# [Problèmes à résoudre]
1. Indiquez si chacune des affirmations suivantes concorde avec l'extrait sur le jeu vidéo et la violence. Répondez par oui ou par non et citez à l'identique les mots décisifs de l'extrait. (a) Norbert Elias considérait le sport moderne comme un simulacre de combat. (b) La citation sur la peur provient d'un ouvrage de Pierre Bourdieu. (c) L'expression « espace social » est empruntée à la terminologie de Pierre Bourdieu.
2. D'après l'extrait sur le jeu vidéo et la violence, quel est le vecteur le plus puissant pour souder l'appartenance communautaire ?
3. Poursuivez l'extrait sur le jeu vidéo et la violence à la suite de sa dernière phrase.

Norbert Elias, dans son essai Sport et civilisation : la violence maîtrisée, voyait -en gros- dans le sport moderne une étape significative du processus de civilisation de par sa capacité à pacifier la conquête du pouvoir en étant un "simulacre de combat". N'en est il pas de même, dans une moindre mesure, pour le jeu vidéo qui est un autre moyen de réguler la soif de violence et de domination inhérente à tout être humain? En effet, à titre d'exemple, dans nos sociétés occidentales modernes, ne nous efforçons nous pas constamment, consciemment ou non, de nous différencier hiérarchiquement avec autrui de par nos pratiques culturelles au sein de l'espace social, pour reprendre la terminologie utilisée par Pierre Bourdieu dans son ouvrage La Distinction. Critique sociale du jugement ? L'homme, que ce soit à l'échelle sociétale avec notamment la présence antédiluvienne du bouc émissaire, ou à l'échelle individuelle, éprouve le besoin vital de réprimer le différent, le minoritaire ou "l'inférieur" pour se construire, s'identifier en tant qu'individu, en tant que société ou en tant que Nation. "Le vecteur le plus puissant pour souder l’appartenance communautaire reste la peur. Cortex préhistorique. Réponse réflexe. La peur de ce qui n’appartient pas à votre communauté. La peur des « pas-comme-nous»", analyse quant à lui Alain Damasio dans sa nouvelle intitulée Vos souvenirs sont notre avenir. C'est aussi de cette domination fondamentale née dans la peur dont parle Agar.io, la construction par l'oppression.

# [Lignes enregistrées]
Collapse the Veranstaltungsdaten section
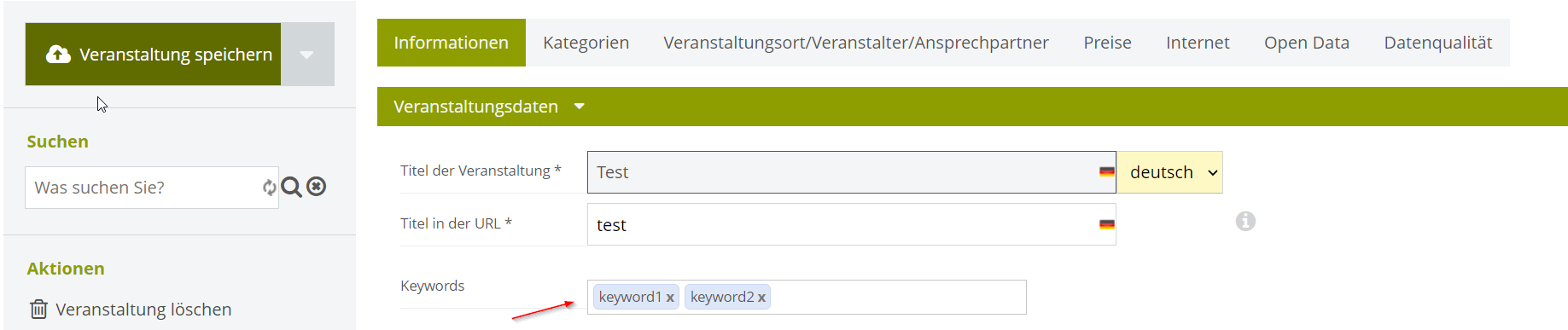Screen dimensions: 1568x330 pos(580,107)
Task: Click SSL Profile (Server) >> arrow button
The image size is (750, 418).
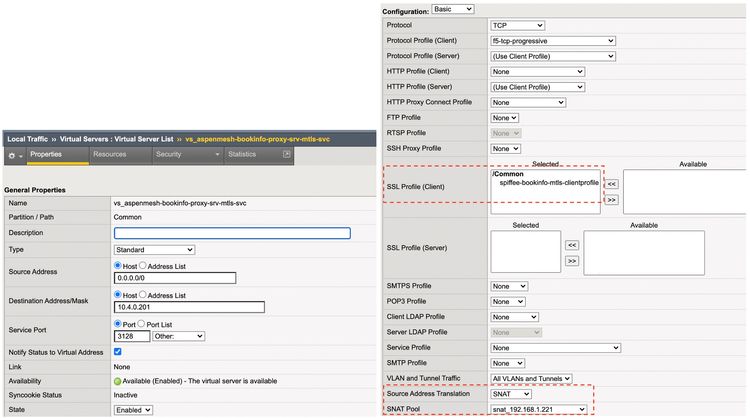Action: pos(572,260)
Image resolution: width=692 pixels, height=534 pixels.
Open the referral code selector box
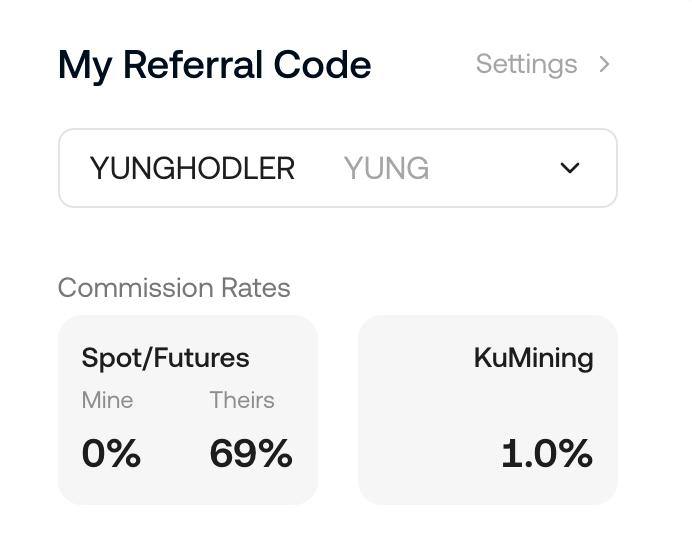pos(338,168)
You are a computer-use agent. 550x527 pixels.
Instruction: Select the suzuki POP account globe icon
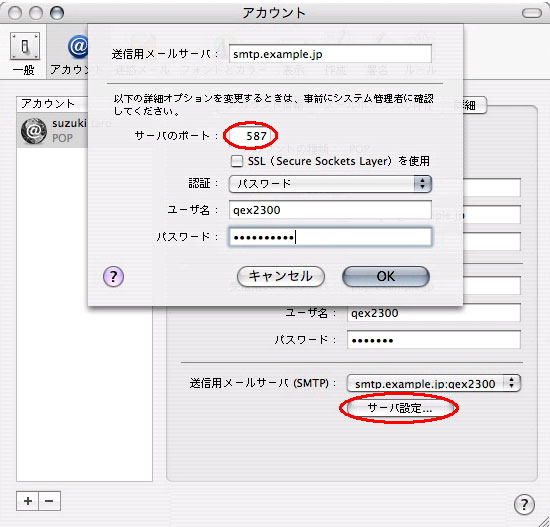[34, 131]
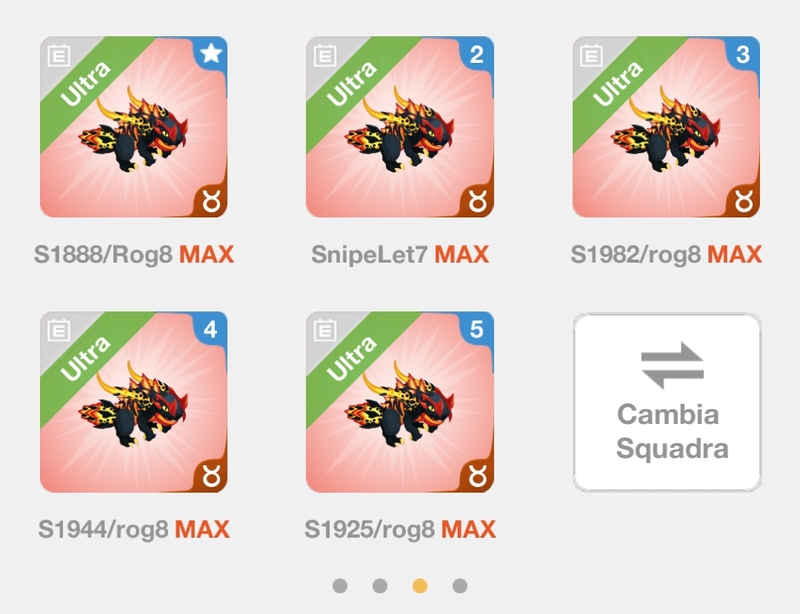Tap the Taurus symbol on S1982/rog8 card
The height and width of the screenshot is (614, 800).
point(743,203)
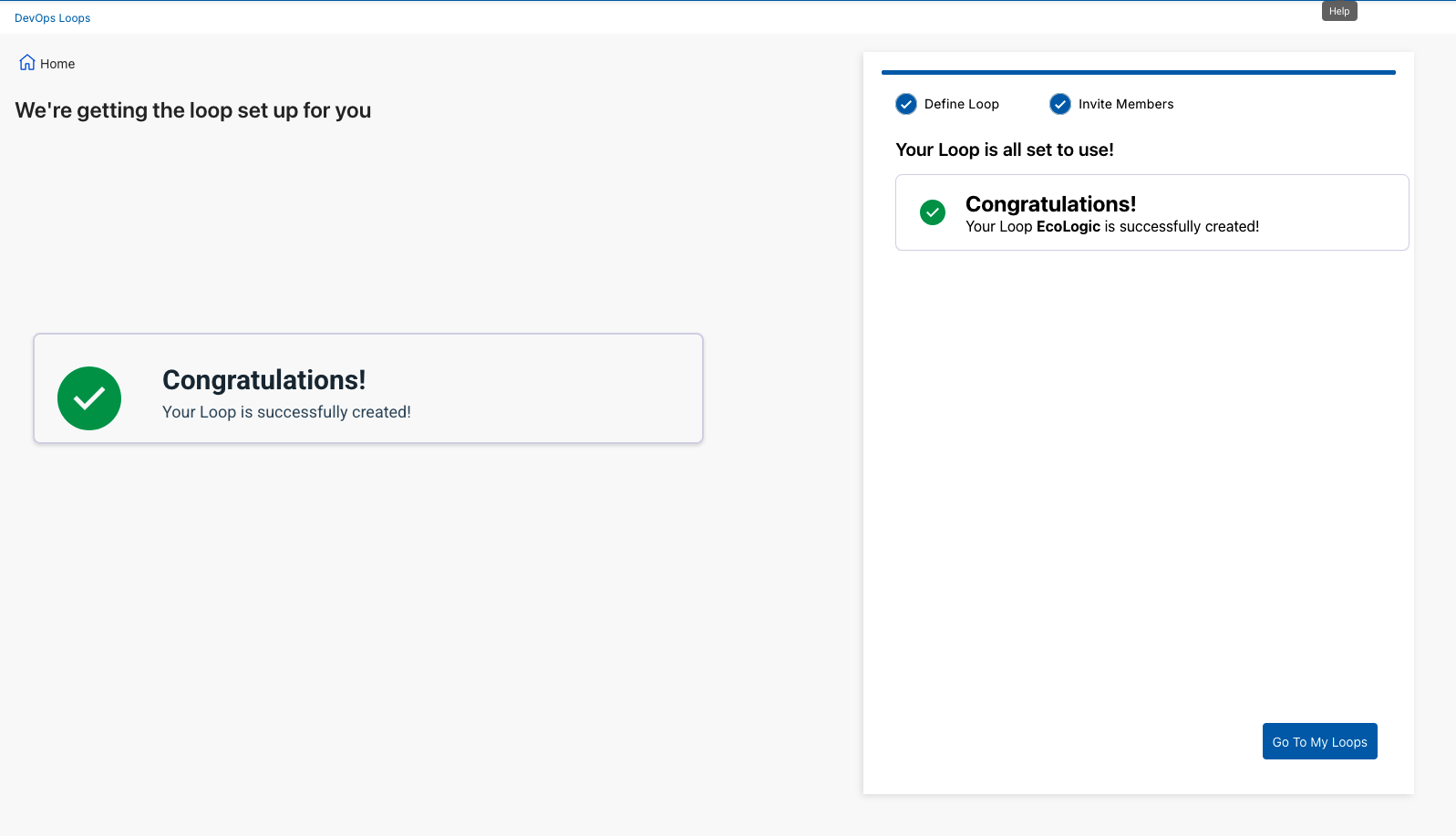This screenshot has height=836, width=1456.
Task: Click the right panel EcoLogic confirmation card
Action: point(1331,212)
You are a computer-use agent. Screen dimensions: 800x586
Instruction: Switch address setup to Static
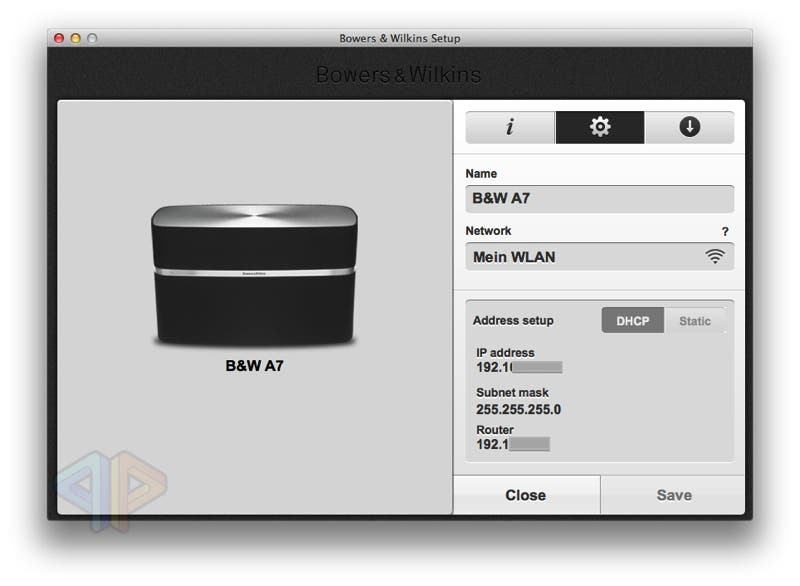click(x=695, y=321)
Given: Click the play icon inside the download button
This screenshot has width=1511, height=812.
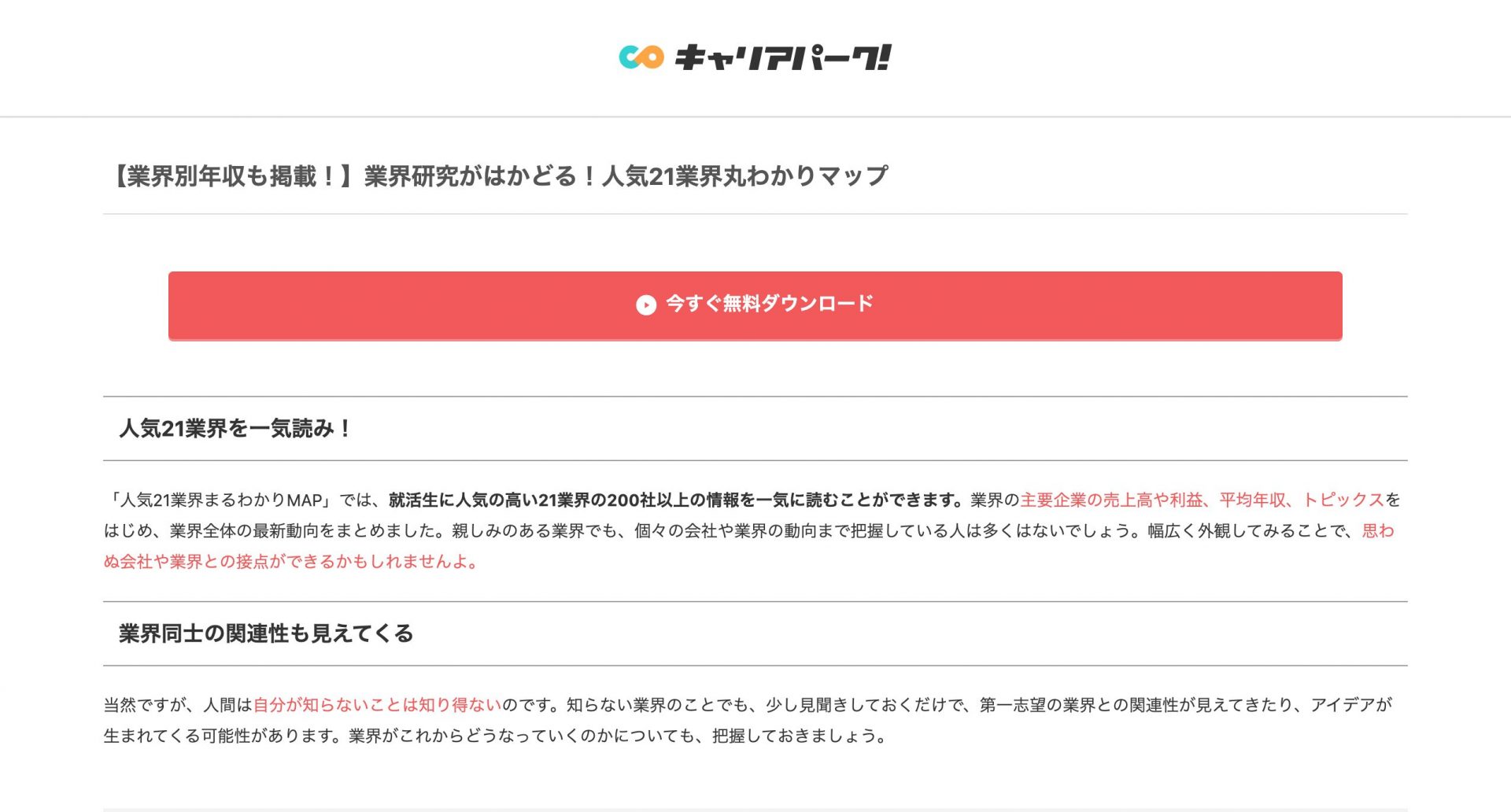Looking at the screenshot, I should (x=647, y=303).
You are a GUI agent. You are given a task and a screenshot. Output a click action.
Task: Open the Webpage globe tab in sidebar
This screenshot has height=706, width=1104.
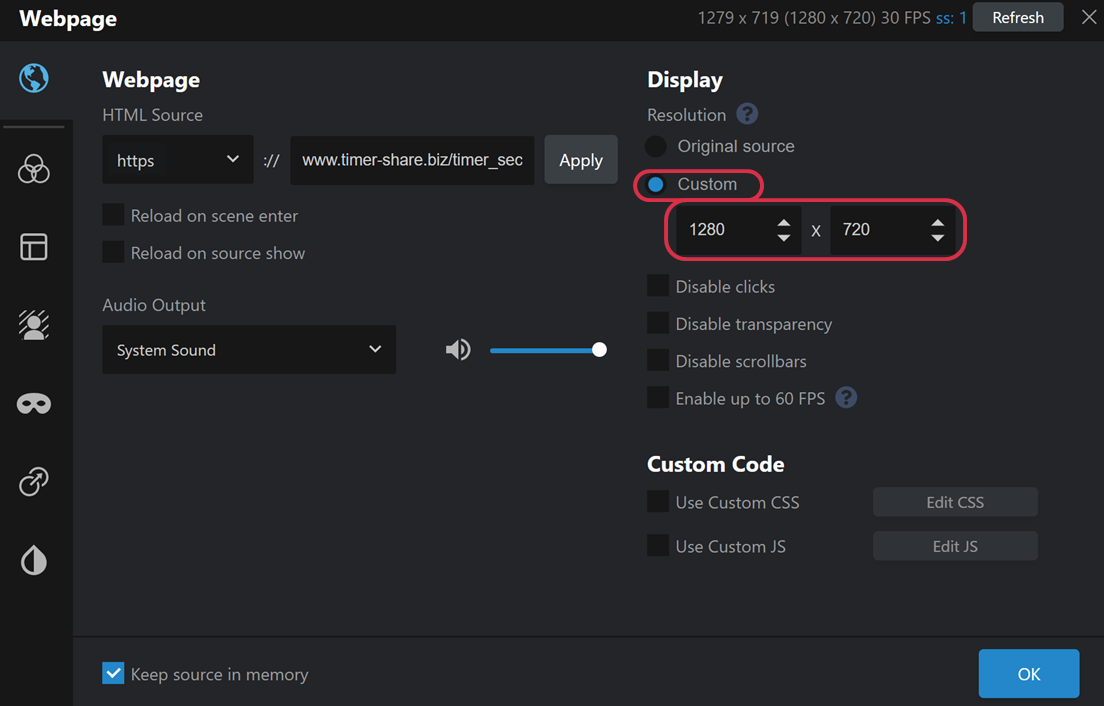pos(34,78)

# [Réponses par tâche]
1.
(a) Oui : « sa capacité à pacifier la conquête du pouvoir en étant un "simulacre de combat" ».
(b) Non : « analyse quant à lui Alain Damasio dans sa nouvelle intitulée Vos souvenirs sont notre avenir ».
(c) Oui : « au sein de l'espace social, pour reprendre la terminologie utilisée par Pierre Bourdieu ».

2. La peur.

3.
Agar.io nous fait vivre la peur de mourir et la jouissance de dominer, dans une lutte rageuse et impitoyable pour l'accès au pouvoir et le maintien de sa survie. Agar.io nous fait passer entre les mailles du filet et courber l’échine tel un moins-que-rien, et nous fait parader triomphalement dans la peau du plus puissant des souverains, écrasant les menaces subversives et diffusant la crainte sur ses sujets aux quatre coins du royaume. Agar.io nous fait tour à tour rire, pleurer, craindre, enrager et glapir de joie. Agar.io simule le miracle de la vie, l'enfer néolibéral, le tumulte des relations internationales et la condition humaine. Agar.io synthétise l'essence du Jeu Vidéo. Agar.io, c'est tout cela, et bien plus encore. Pas mal pour un jeu flash.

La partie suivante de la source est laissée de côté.